It is hard nowadays, when so much is known of the manoeuvres of the deeply dishonest regime under which the Soviet Union suffered for more than half a century, to believe that people in other lands not under its imperial dominion could be so foolish. The Soviet Union had, since the end of the Second World War, annexed and enslaved three free nations on the Baltic coast (Latvia, Lithuania and Estonia); bound two other nations (Belorussia and the Ukraine) in unwilling servitude; continued to massacre its own people to maintain the supremacy of the Communist Party of the Soviet Union (CPSU); imposed harsh and unwelcome regimes by force in Eastern Europe; financed and organized subversion in democratic countries which, though ripe for the plucking, were too far from its frontiers to invade; built a wall across part of Europe, with mines and guns and dogs, not to keep miscreants out but unwilling citizens in; invaded Afghanistan; behaved towards the inhabitants of the Soviet Union with a savagery which passes description; lied and tricked and cheated wherever it found advantage in dishonesty… and yet, so great were Western fears of nuclear war that, adroitly handled, these fears could be turned to suspicion and dislike of a nation whose leaders were the elected choice of the people, with no history of the massacre of millions behind them, still less of the enslavement of nations — the United States. It would be foolish to claim that there are no weaknesses in Western democracy. Ugly faults abound on every side, sometimes so monstrous as nearly to drive sensitive and intelligent observers to despair. But it was the height of absurdity to suggest that, whatever the weaknesses of the parliamentary democracies of the West, the grim, implacable, repressive incompetence of a Marxist tyranny would be preferable, that the policies of the Soviet Union were the only real source of world peace and that the only real threat to it lay in those of the United States. Yet this was the message put across by Soviet propaganda and spread by its agents, whether they knew what they were doing or not.

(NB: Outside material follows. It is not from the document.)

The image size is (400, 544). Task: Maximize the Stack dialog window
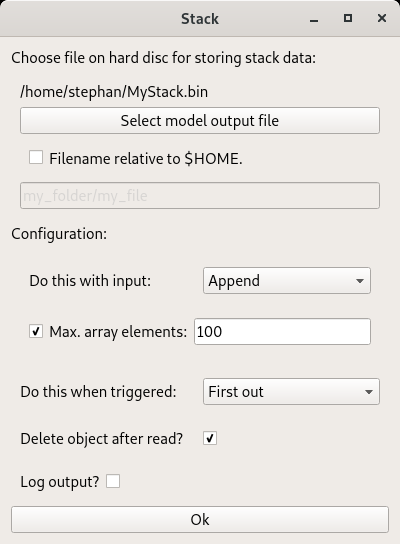(348, 18)
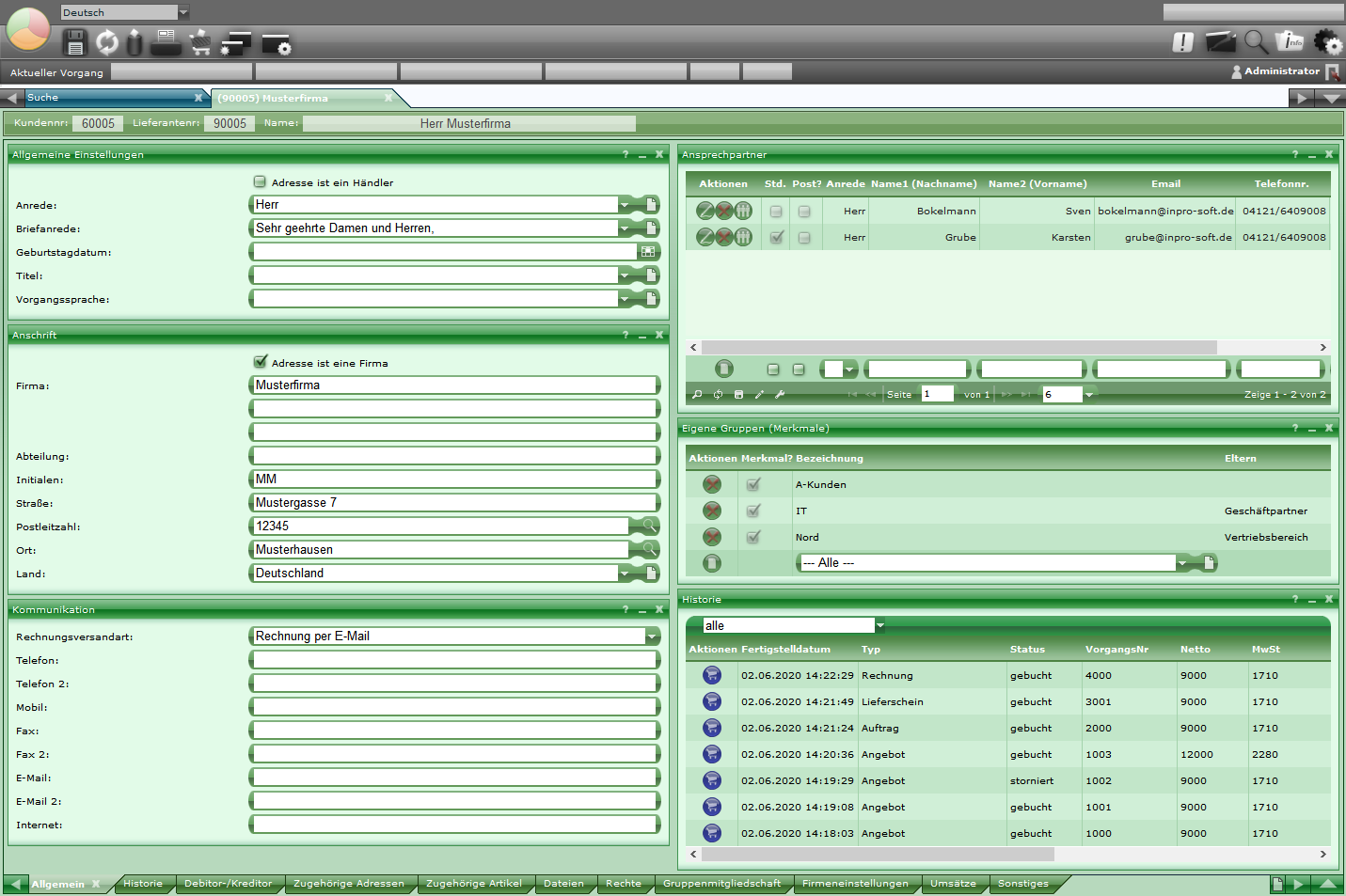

The 1980s opened to a swift crescendo in the orchestration of anti-nuclear protest. Mass rallies were organized in Germany, France, the Netherlands, Belgium, Britain, and the United States, in every one of which it was America that was cast as the villain of the piece. ‘Reduce the arsenal of the warmongering West,’ was the cry, ‘and give the peace-loving Soviet Union and its devoted associates the opportunity and the example to reduce their own.’ There were, it can be confidently asserted, no such demonstrations at all in the cities of the USSR.
The adroitness with which Lenin’s useful fools were exploited, and the degree to which the genuine fears of honest people were turned, in the Soviet interest, to the obstruction of their own governments was almost unbelievable. Eventually, common sense began to win back ground abandoned to hysteria. The hollowness of the unilateral nuclear disarmers’ arguments showed up ever more clearly and the gross travesty of truth which laid the blame for increasing armaments, particularly in the nuclear field, solely upon the United States was less uncritically accepted. By the summer of 1983 the scene was calmer, and though much damage had been done this was not irreparable. The Soviet Union’s peace offensive did not, in the end, cripple Western defensive efforts as completely as those who mounted it had hoped.
It must also be said that the public disquiet aroused by the growth of nuclear arsenals at the disposal of both superpowers did something, on the Western side at least, to alert governments to the necessity to explain fully to their own publics what was being done and why, instead of simply assuming that they could pursue these dramatic defence policies without any questions being asked. In the Soviet Union, of course, the problem never arose.